On some many-objective scenarios, the challenge posed by the disagreements between performance metrics deceives the automatic methodology into selecting designs that are high performing according to some metrics, but not according to others. More precisely, the traditional approaches to automated algorithm design consider a single performance metric to be optimized, typically runtime or solution quality (Birattari, 2009; Hoos, 2012). The latter is typically assessed through a unary performance metric when dealing with the automatic design of a multiobjective algorithm (Dubois-Lacoste et al., 2011; López-Ibáñez and Stützle, 2012; Bezerra et al., 2016). However, when the number of objectives is large, the disagreements between performance metrics become strong, and designing with a single metric in mind will inevitably lead to a design that is well performing according to some metrics, but poor-performing according to others (Jiang et al., 2014; Bezerra et al., 2018). To overcome this issue, we propose a multiobjective formulation of the design process, following a recent research trend on multiobjective configuration of algorithms (Bezerra et al., 2017a). Specifically, instead of evaluating solution quality through a single performance metric, we consider that the set of metrics used in the assessment should be jointly optimized during design, as in a multiobjective problem. Effectively, we propose a multiobjective design of multiobjective algorithms. Our experimental evaluation, which focuses on the most challenging experimental scenario, demonstrates the effectiveness of this approach. In particular, the newly devised algorithm shows robustness and effectiveness for all metrics considered.

The main contributions of this article can be summarized as follows:

An augmented framework for instantiating MOEAs, which comprises the most relevant underlying EAs and design paradigms (dominance-, indicator-, and decomposition-based).

An empirical demonstration that state-of-the-art MOEAs for continuous optimization can be automatically designed under different experimental scenarios, and that these designs combine elements from different MOEAs/design paradigms.

The proposal of a multiobjective formulation of the automatic MOEA design problem, from which one can automatically devise a state-of-the-art MOEA for MaOPs robust across a set of disagreeing performance metrics.

The remainder of this article is organized as follows. In Section 2, we review the original $AutoMOEA$ framework and detail how we augment it in this work. In Section 3, we automatically design a set of MOEAs that display state-of-the-art performance on most experimental scenarios considered. Next, Section 4 details the multiobjective design formulation adopted for specific many-objective scenarios, and presents the experimental results confirming its effectiveness. We conclude in Section 5.

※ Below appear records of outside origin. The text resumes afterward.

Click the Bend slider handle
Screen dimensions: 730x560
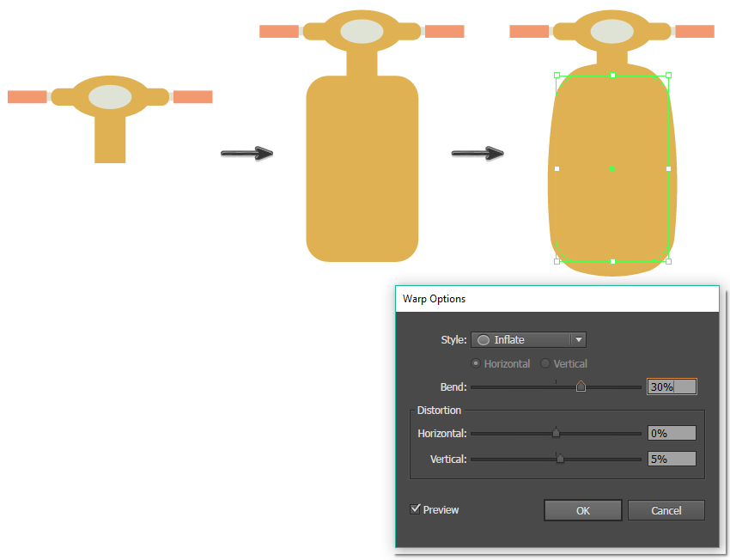pyautogui.click(x=581, y=387)
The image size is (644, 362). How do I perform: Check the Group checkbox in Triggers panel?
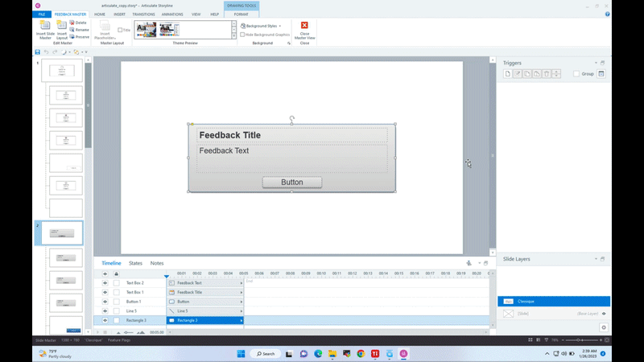click(576, 74)
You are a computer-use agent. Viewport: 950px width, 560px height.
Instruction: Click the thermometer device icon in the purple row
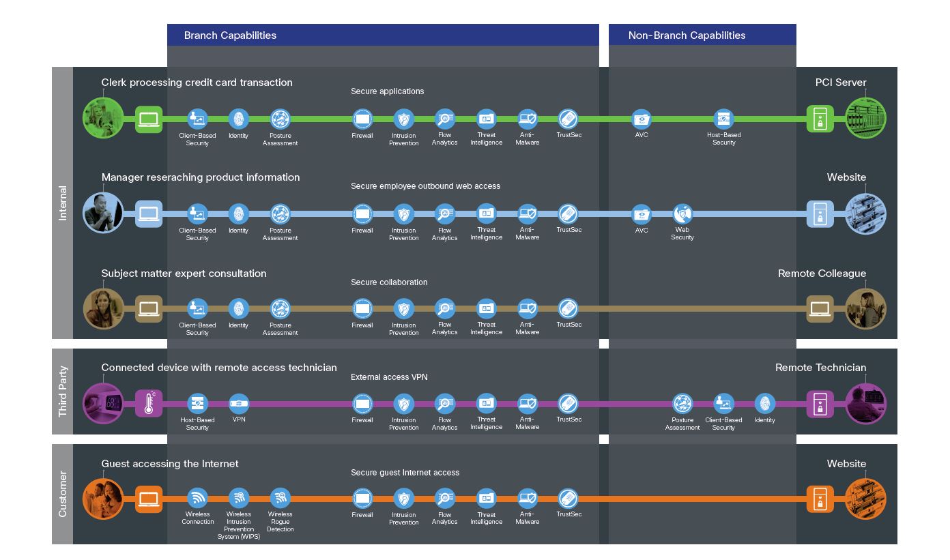[x=149, y=404]
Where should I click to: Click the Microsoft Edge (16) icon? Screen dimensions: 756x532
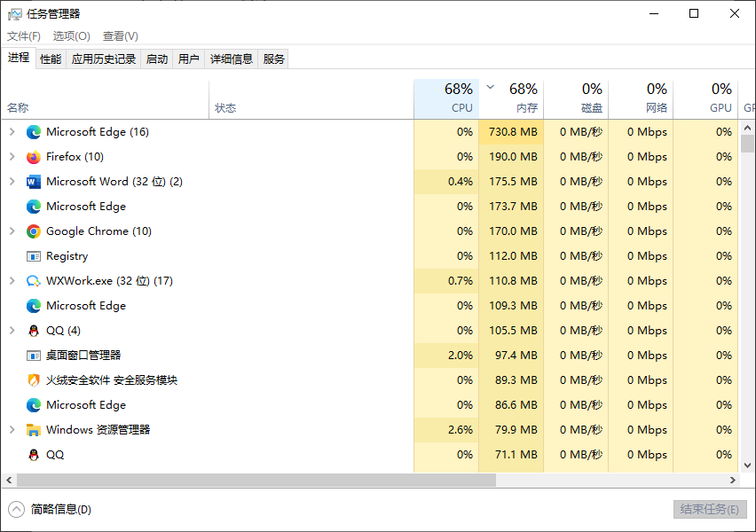point(34,132)
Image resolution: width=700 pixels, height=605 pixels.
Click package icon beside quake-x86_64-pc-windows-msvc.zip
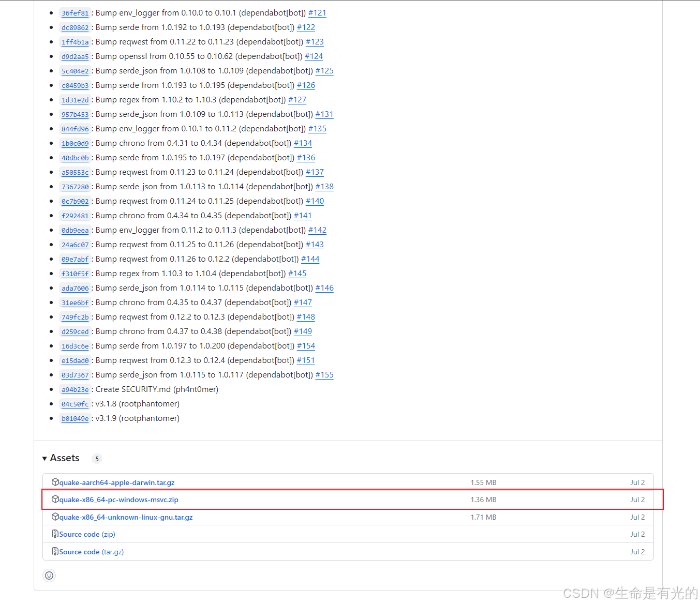pyautogui.click(x=55, y=499)
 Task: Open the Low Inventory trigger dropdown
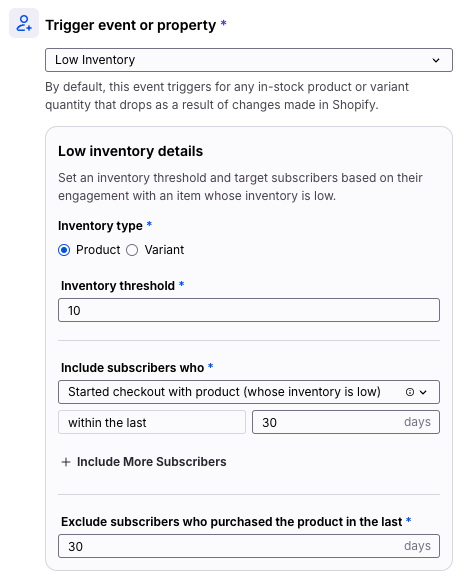click(x=249, y=60)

## 2 An Augmented MOEA Template

Automated algorithm design approaches observed in the literature can be broadly split into two main categories: (i) *bottom-up* approaches (e.g., hyperheuristics, Ross (2005)), where heuristics are crafted using little human insights and heavily relying on automatically discovered knowledge, and (ii) *top-down* approaches, where human knowledge provides a structural basis (e.g., a template or a grammar) and the automated design process attempts to design the best possible algorithm based on this structure. The scope of the former has been traditionally restricted to the design of heuristics. By contrast, top-down approaches have been increasingly proven effective whether for designing simple heuristics or complex algorithm portfolios (e.g., ensemble methods).^{2}

In previous work (Bezerra et al., 2016), we studied the most popular MOEA designs found in the literature and proposed a template of the general design of a MOEA, shown in Algorithms 1 and 2. Each *abstract* component of this template represents a choice between different algorithmic components found in the literature. A component-wise algorithmic framework that implements this template and provides a set of options for each abstract component can instantiate diverse MOEAs. Our original $AutoMOEA$ framework could instantiate at least six of the most relevant dominance- and indicator-based MOEAs from the literature (Fonseca and Fleming, 1993; Deb et al., 2002; Zitzler et al., 2002; Zitzler and Künzli, 2004; Beume et al., 2007; Bader and Zitzler, 2011), in addition to a large number of valid and novel MOEA designs.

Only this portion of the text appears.